SIOUX FALLS, SD (KELO) — The Union Gospel Mission in Sioux Falls officially opened the doors to its thrift store Monday after hosting a soft-launch last week. The store had been closed for nearly two months after getting flooded by a burst pipe the day after Christmas. It was quickly repaired and the shelves re-stocked, but it couldn’t reopen until they could hire enough workers. Yet the business expects to thrive in spite of a staffing shortage.

Maddie Schei’s tenure as a thrift store employee lasted just one shift in December.

“I have one day here and then the flood happened,” Schei said.

Schei has been a community health worker at the Union Gospel Mission since August, but was called in to help with a staffing shortage at the thrift store. Then, a frozen pipe burst on the third floor, flooding much of the building.

“It was raining from the floor. And we had 98-percent humidity in here and it was just heartbreaking. Now I look at it, and it’s like wow,” Union Gospel Mission CEO Eric Weber said.

That wow factor is courtesy of volunteers in the community who worked quickly to repair the damage.

“Even the crew people that were here doing the water extraction was like, we can’t believe this was done in three weeks,” Weber said.

People also donated items to replace the merchandise that flooded. The plan was to open the thrift store by February first. But the mission just couldn’t find enough workers to hit the target date.

“We need people to haul in the donations, we need people to like run the till. We need people to go through the donations, sort them, so there’s kind of a lot of aspects we have to do just to get the stuff up and where it is right now, and we just don’t have the people to do it,” Thrift Store Director Dolly Iron Moccasin said.

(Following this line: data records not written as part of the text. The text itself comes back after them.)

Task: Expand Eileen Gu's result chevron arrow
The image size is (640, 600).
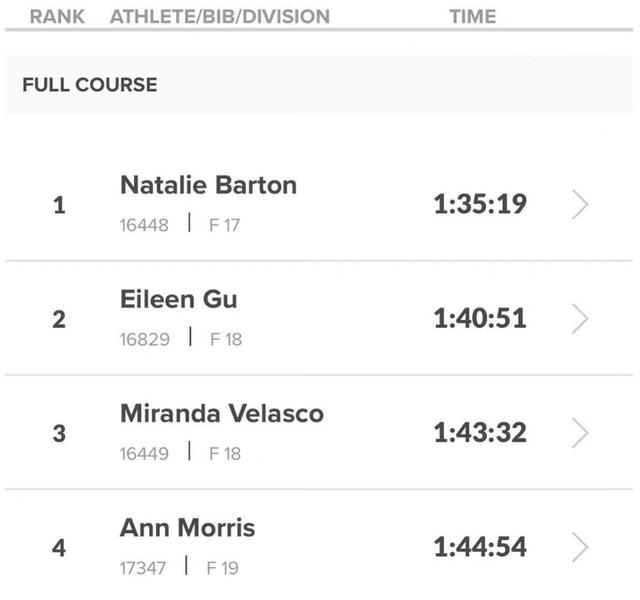Action: pos(580,319)
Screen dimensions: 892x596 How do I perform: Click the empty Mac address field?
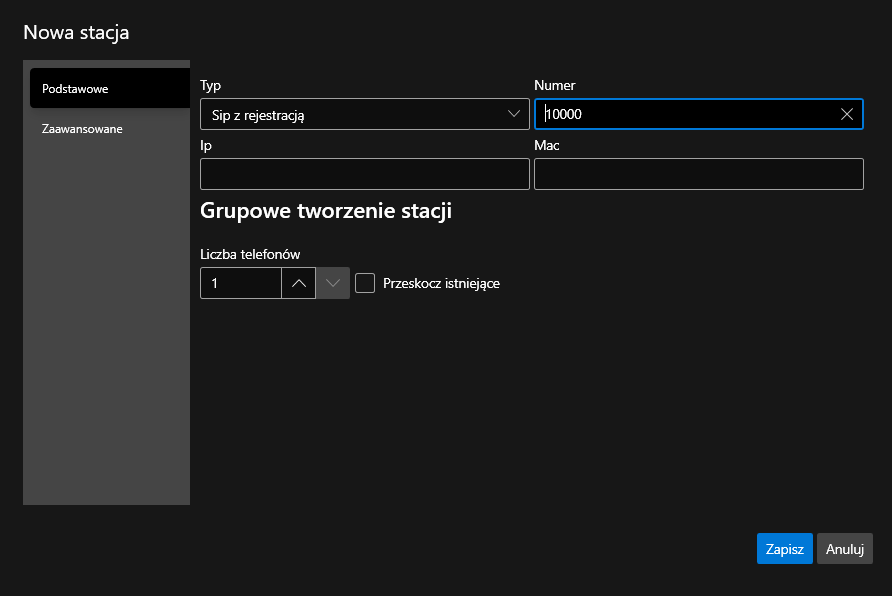pos(698,173)
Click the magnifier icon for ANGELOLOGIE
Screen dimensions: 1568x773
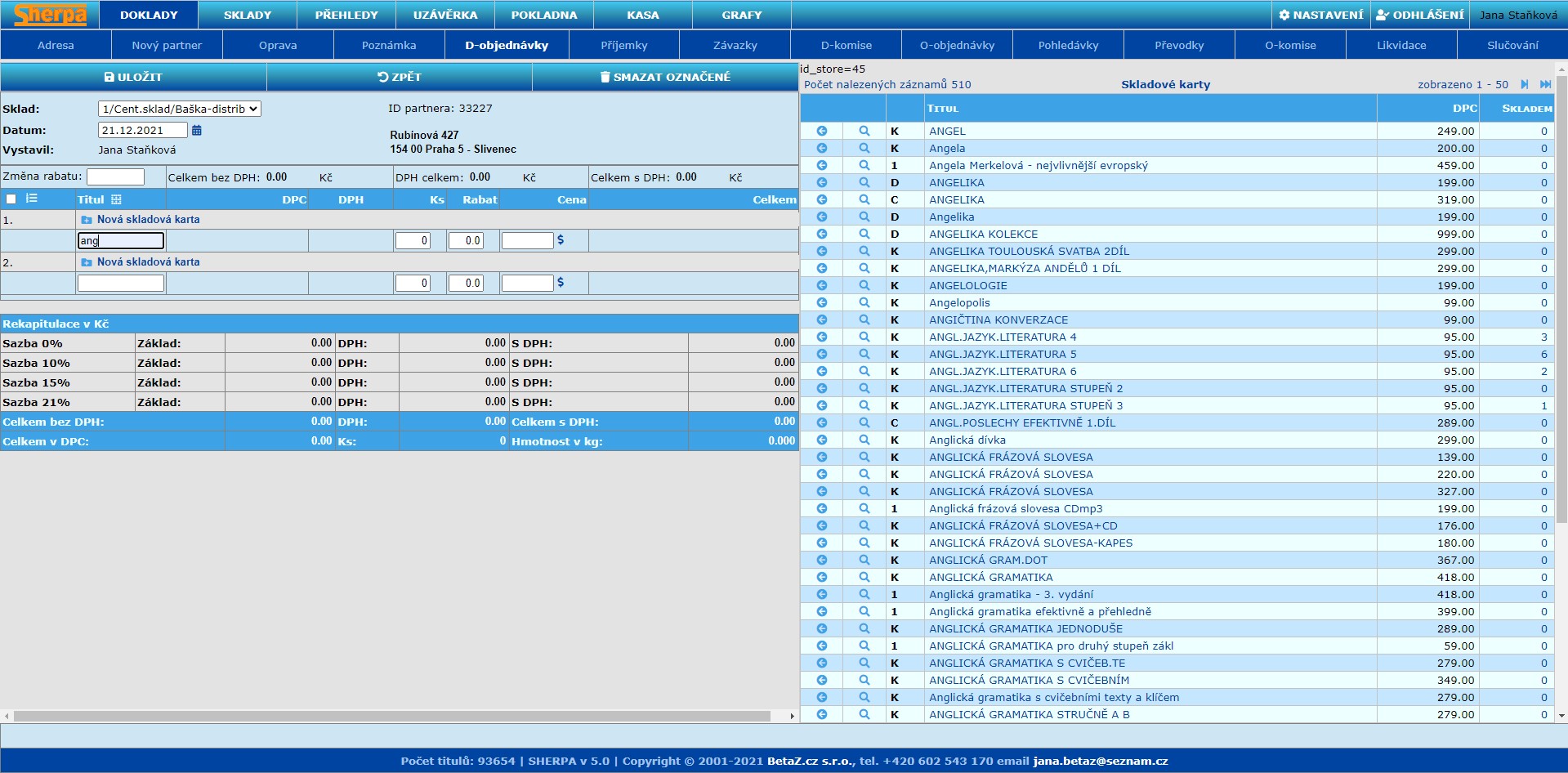coord(864,285)
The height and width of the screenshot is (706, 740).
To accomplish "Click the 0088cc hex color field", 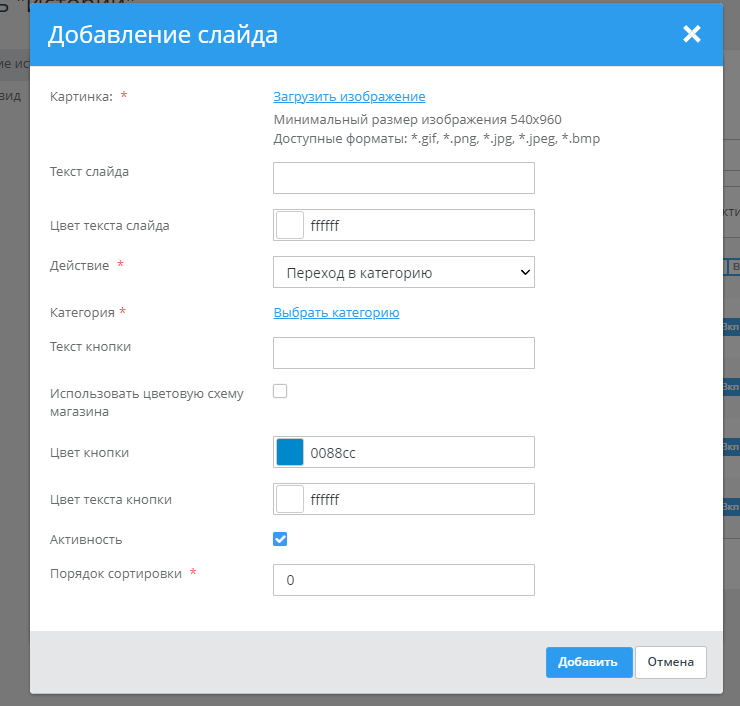I will (x=420, y=452).
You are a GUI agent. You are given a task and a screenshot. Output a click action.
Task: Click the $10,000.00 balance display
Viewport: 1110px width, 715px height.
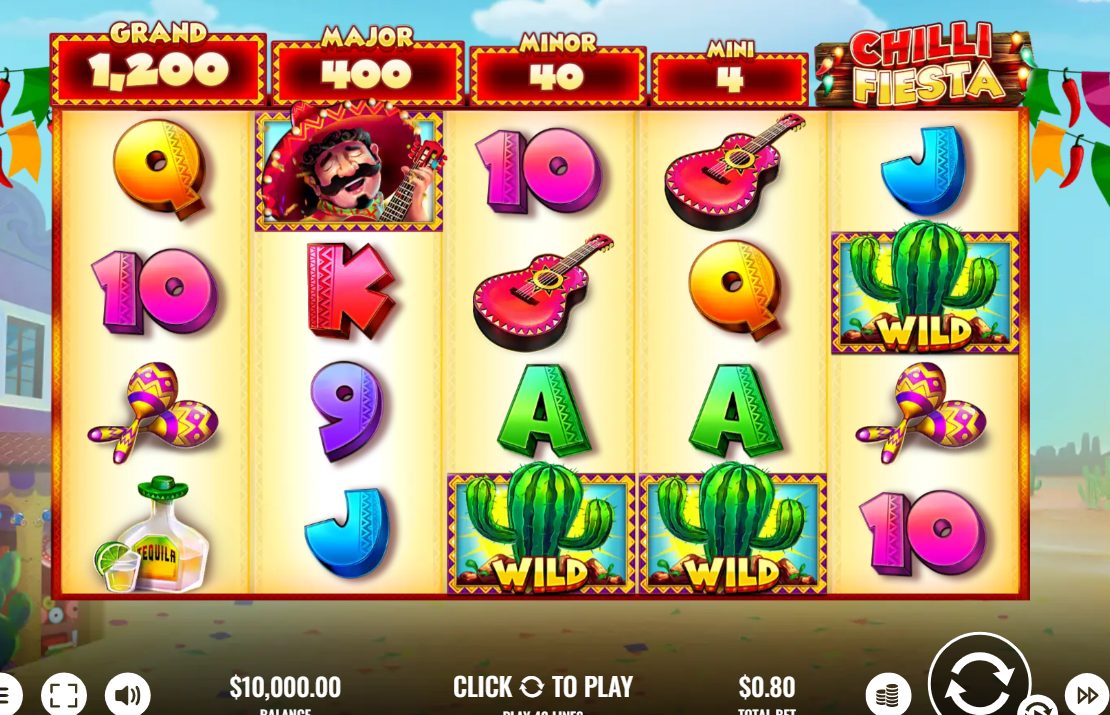(x=285, y=687)
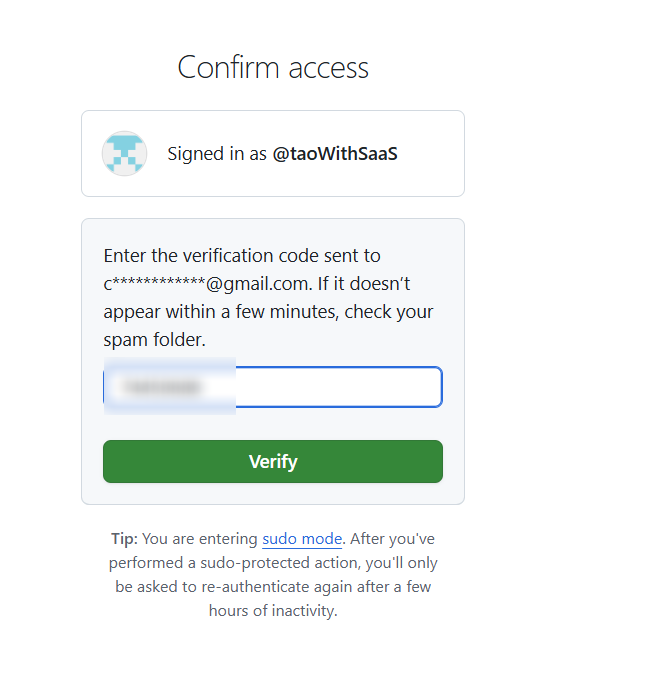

Many businesses and non-profits face staff shortages. But jobs at the mission require a skill set not everyone’s suited for.

“We’re dealing with a lot of people sometimes with mental illness, alcohol addiction, drug addiction, and they still need clothes, they need blankets, so they know where to come,” Weber said.

Even though thrift store employees deal with some clients facing those issues, Weber says the jobs are not dangerous.

“And even if there is trouble here, a lot of our people that are in the store step up and help, so they’re deterring a lot of bad behavior,” Weber said.

Thrift store management says the jobs are rewarding because you’re helping people in the community who are at their most vulnerable.

“I enjoy being here. I’ve been here 11-plus years and I come to work every day. I don’t feel like grudgingly going to work. I’m happy to get up and go to work every day,” Iron Moccasin said.

Ever since the start of the pandemic, finding volunteers to work the thrift store, or the mission as a whole, has been a challenge.

“And so we see probably 25-percent of the volunteers coming back once a month than when we used to have volunteers who were here every day, so we’re not seeing that right now,” Weber said.

So the thrift store is dealing with the shortage of workers and volunteers by bringing in staffers from other areas of the mission. That’s why Schei is back working in the store.

“From pricing everything downstairs to sorting all the clothes to bringing everything up here and restocking everything,” Schei said.

But help for the clients extends beyond the checkout counter.

“I can help people where they come to get clothes but then it’s like, man, I’m behind on rent. Oh, you’re behind on rent? Let me tell you, you can go here, bring X, Y & Z, they can help you out,” Schei said.

You can still see water marks on the rafters: the telltale remnants of the flood that closed the thrift store back in December. But now that it’s open again, customers are finding the help they need from employees who may be small in number, but never lacking in an abundance of compassion.

The mission is looking to hire both full-time and part-time positions.